__Aim of the task__. Please count the lines in the entries below that include the word "each", and give only the number.

Provided records START

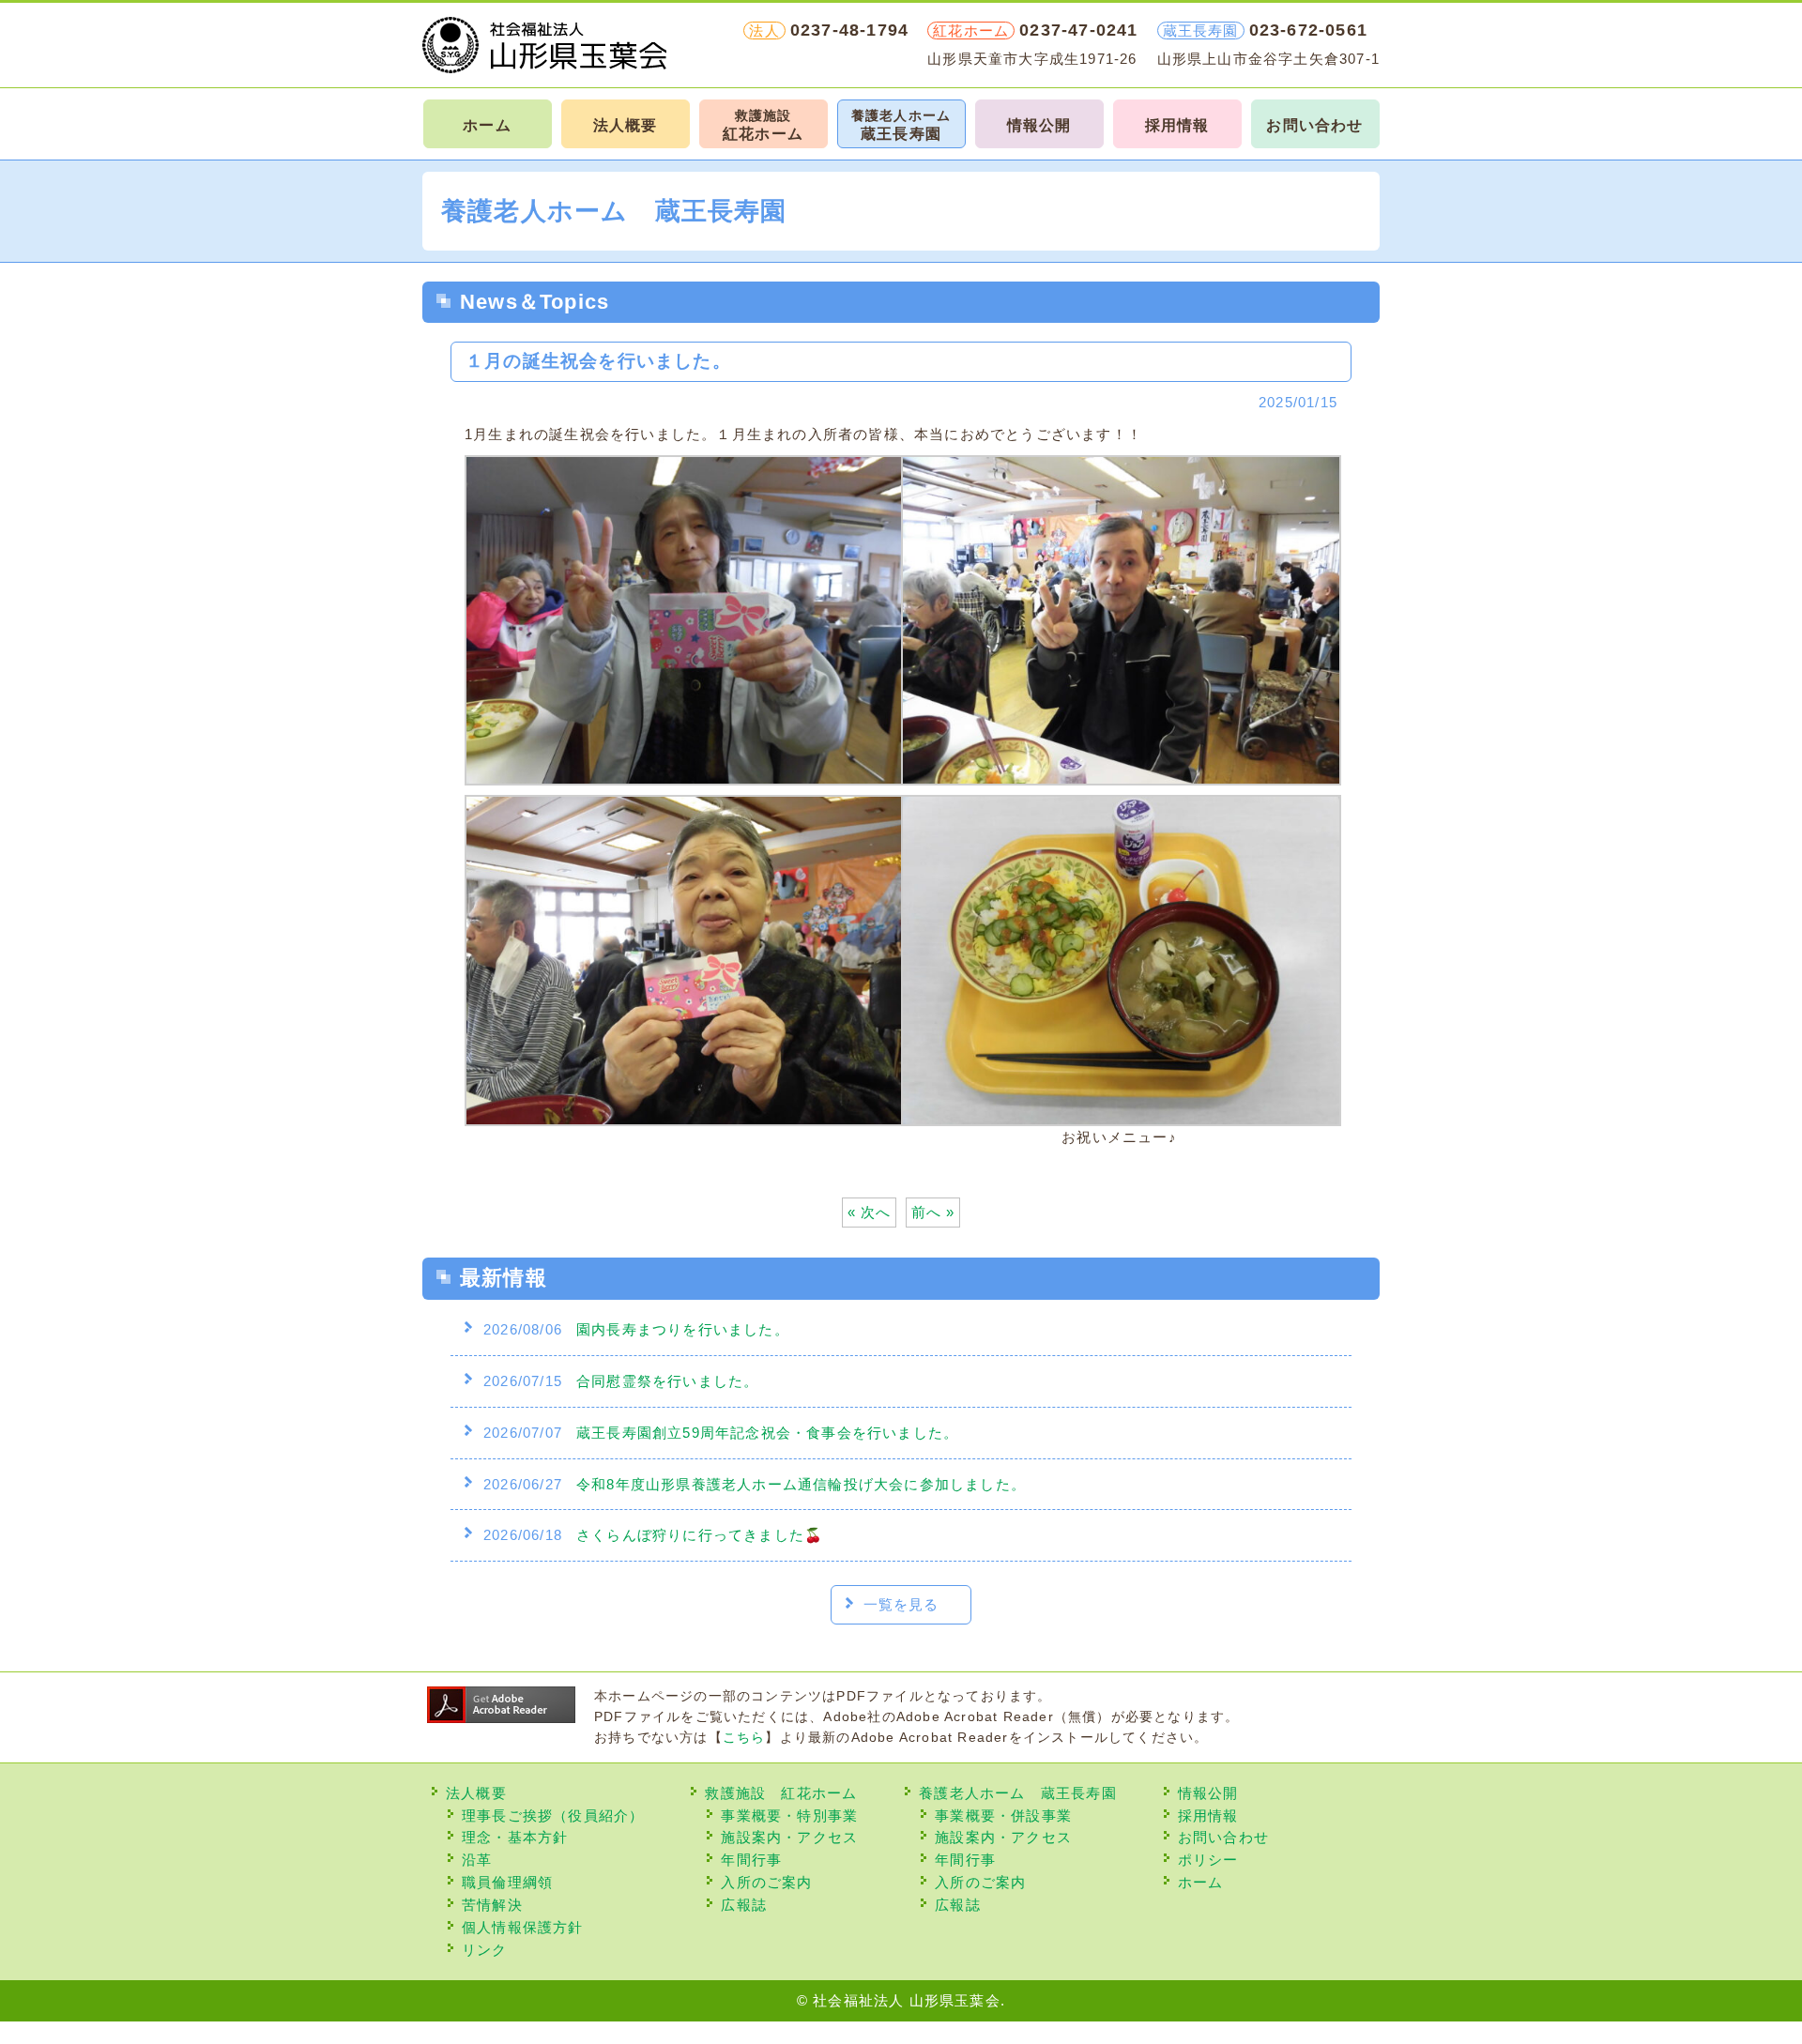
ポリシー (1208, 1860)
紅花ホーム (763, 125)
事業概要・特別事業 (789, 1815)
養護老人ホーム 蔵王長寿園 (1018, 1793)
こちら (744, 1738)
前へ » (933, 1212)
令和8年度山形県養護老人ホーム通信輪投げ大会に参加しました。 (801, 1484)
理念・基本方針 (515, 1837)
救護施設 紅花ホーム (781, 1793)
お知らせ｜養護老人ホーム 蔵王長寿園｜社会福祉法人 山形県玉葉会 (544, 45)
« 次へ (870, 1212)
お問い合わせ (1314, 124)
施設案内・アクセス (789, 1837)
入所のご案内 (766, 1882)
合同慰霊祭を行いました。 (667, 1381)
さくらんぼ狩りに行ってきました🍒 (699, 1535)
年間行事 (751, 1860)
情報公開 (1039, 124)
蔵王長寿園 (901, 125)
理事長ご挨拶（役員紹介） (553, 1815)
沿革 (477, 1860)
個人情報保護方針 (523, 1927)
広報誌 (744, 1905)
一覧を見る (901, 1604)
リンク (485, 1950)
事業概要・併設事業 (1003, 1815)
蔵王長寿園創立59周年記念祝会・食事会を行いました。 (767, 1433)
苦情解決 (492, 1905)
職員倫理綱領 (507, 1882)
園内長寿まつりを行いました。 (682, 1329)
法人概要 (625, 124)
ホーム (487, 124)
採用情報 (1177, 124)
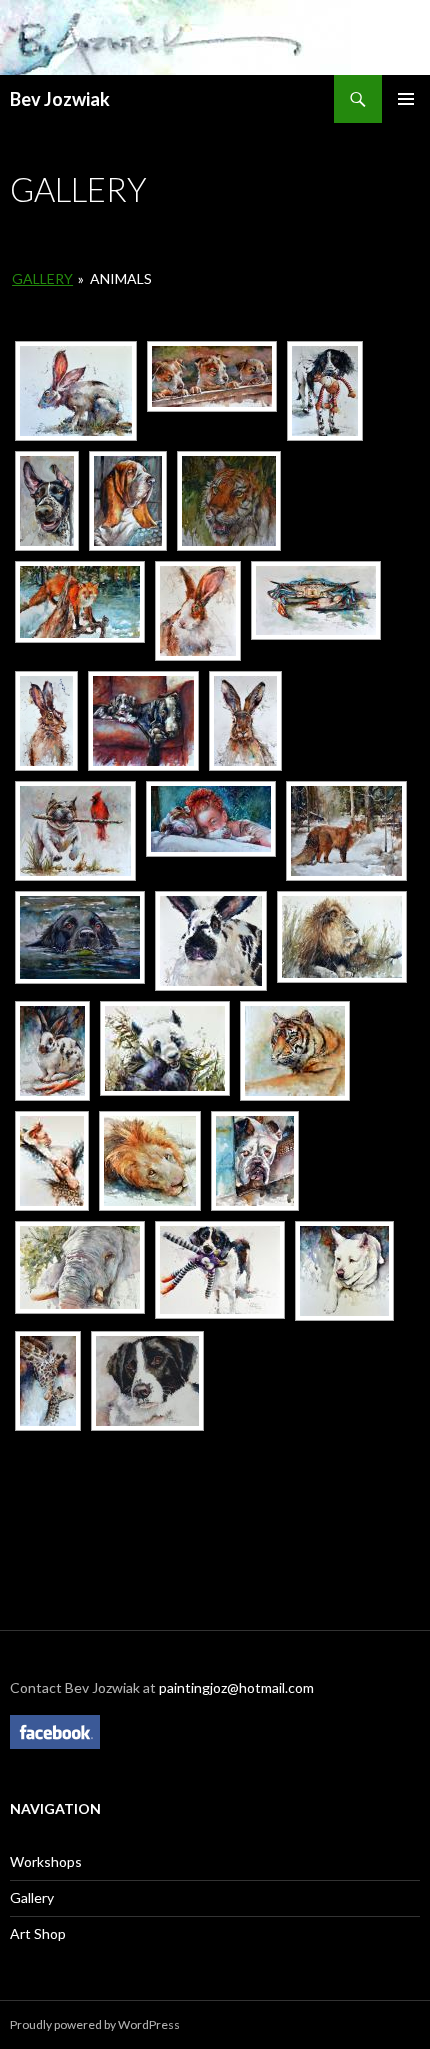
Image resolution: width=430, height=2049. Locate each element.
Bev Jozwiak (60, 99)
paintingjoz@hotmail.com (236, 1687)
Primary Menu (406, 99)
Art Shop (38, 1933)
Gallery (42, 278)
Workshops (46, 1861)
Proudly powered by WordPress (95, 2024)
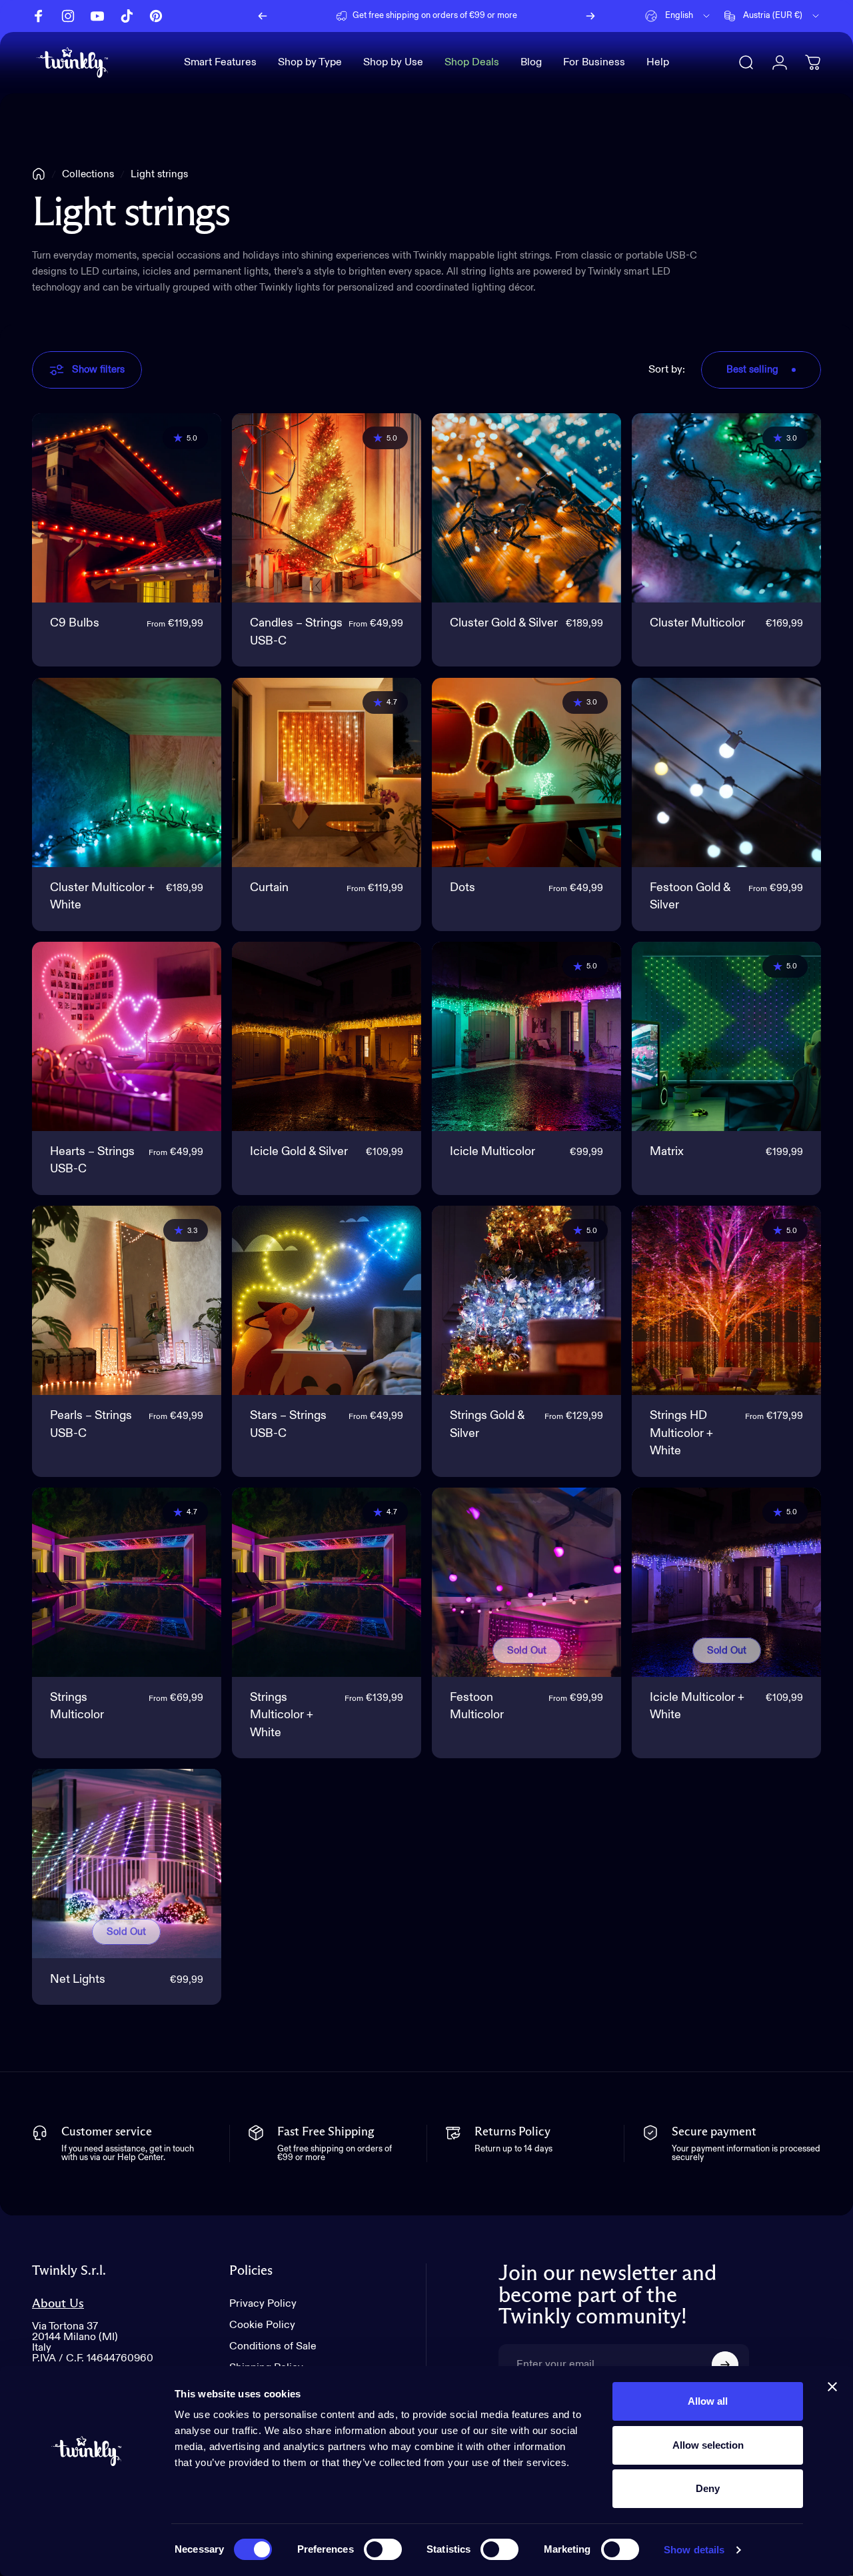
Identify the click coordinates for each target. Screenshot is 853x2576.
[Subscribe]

Provided records END

__Output of the exercise__. 2